The Memory of All That
George Gershwin, Kay Swift, and My Family's Legacy of Infidelities
- 270 pages
- 10 hours of reading
The Memory of All That is Katharine Weber’s memoir exploring her extraordinary family. Her grandmother, Kay Swift, was the first woman to compose a hit Broadway score and had a ten-year romance with George Gershwin, which began during her marriage to banker James Paul Warburg. Weber paints an intimate portrait of the Warburg family, highlighting her great-great-uncle, art historian Aby Warburg, whose madness influenced modern iconography theories, and her great-grandfather, Paul M. Warburg, a key architect of the Federal Reserve System whose warnings about the 1929 stock-market crash went unheeded.
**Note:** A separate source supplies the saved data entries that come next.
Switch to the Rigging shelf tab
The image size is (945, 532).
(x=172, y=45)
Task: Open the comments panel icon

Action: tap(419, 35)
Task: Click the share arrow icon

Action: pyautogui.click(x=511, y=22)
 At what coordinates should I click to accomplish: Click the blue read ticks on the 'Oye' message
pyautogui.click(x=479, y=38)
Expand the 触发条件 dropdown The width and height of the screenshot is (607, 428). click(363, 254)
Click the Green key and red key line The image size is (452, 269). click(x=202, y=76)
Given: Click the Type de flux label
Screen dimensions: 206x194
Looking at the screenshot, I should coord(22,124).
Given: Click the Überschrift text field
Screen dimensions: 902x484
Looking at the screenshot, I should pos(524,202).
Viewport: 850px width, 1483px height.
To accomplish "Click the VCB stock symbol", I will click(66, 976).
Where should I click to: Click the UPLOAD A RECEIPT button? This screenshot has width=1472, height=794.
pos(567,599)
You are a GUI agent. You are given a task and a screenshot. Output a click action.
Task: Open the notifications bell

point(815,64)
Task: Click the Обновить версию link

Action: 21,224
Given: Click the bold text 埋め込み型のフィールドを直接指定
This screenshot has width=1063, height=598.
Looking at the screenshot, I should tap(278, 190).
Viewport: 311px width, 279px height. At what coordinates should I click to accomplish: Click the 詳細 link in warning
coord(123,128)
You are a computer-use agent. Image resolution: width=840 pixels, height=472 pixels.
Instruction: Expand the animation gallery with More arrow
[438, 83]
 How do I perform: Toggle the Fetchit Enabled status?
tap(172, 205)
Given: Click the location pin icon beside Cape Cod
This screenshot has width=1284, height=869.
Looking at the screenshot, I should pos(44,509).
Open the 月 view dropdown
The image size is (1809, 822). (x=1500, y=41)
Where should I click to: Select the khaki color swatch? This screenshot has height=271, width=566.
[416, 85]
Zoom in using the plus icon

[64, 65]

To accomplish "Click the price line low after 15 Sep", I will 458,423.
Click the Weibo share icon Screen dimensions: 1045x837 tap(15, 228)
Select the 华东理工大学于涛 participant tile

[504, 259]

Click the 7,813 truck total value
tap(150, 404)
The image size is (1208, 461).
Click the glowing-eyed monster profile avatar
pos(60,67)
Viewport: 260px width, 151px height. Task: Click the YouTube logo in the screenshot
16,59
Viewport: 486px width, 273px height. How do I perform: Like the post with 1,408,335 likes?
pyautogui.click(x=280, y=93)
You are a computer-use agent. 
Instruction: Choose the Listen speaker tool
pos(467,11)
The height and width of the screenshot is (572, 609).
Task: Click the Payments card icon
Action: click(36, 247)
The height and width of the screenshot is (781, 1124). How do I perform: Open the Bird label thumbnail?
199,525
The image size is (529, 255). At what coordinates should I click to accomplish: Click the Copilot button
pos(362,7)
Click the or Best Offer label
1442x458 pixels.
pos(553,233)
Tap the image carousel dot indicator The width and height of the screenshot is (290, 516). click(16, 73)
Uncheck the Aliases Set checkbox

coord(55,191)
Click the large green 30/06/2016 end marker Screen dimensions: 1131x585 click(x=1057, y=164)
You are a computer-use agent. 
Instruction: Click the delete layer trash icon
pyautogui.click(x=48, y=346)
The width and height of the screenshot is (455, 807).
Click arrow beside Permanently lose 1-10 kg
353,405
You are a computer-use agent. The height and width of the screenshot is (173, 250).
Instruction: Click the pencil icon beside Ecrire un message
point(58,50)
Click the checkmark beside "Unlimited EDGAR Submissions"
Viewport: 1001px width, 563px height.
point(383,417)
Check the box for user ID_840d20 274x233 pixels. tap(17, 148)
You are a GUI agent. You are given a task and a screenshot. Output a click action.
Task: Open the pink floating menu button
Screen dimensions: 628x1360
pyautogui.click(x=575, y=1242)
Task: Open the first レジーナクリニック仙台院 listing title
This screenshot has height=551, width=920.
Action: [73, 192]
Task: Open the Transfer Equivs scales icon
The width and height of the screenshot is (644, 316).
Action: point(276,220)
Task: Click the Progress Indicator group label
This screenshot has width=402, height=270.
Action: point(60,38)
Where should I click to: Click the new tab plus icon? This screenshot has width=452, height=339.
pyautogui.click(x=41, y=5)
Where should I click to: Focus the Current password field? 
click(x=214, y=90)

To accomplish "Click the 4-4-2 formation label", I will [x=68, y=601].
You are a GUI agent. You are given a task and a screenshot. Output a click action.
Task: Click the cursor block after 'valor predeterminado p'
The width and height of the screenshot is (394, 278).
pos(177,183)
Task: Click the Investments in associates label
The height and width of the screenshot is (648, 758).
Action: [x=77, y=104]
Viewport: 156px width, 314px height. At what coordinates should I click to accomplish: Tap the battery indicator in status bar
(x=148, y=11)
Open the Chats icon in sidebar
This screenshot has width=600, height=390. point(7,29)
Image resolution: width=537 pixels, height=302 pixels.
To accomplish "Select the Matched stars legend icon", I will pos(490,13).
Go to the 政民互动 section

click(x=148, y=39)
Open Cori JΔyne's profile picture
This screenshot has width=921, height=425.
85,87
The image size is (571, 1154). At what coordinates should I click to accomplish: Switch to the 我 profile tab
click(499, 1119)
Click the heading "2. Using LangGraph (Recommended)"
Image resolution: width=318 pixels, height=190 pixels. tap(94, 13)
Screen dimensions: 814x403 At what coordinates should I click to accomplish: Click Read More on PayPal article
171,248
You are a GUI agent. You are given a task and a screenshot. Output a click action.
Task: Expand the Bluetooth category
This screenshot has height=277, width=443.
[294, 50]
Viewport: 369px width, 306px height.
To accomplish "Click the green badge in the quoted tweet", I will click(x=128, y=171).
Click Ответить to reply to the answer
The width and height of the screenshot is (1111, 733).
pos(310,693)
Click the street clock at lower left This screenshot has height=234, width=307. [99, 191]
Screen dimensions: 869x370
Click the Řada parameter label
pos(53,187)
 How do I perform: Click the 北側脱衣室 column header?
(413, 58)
She sheds light on her grandmother’s life and relationships, while also examining psychoanalyst Gregory Zilboorg's impact on their history. The Warburgs have been both celebrated and vilified, facing conspiracy theories labeling Paul as a leader of an "international Jewish banking conspiracy." Weber reflects on her mother, Andrea Swift Warburg, and her marriage to Sidney Kaufman, which she believes was influenced by Gershwin's legacy. Her father, a notorious womanizer and filmmaker, was under FBI surveillance for decades, with even her birth noted in a memo to J. Edgar Hoover. Colorful and insightful, this memoir offers a captivating look at a highly influential and eccentric family, revealing how their layered stories have shaped one of our most gifted writers.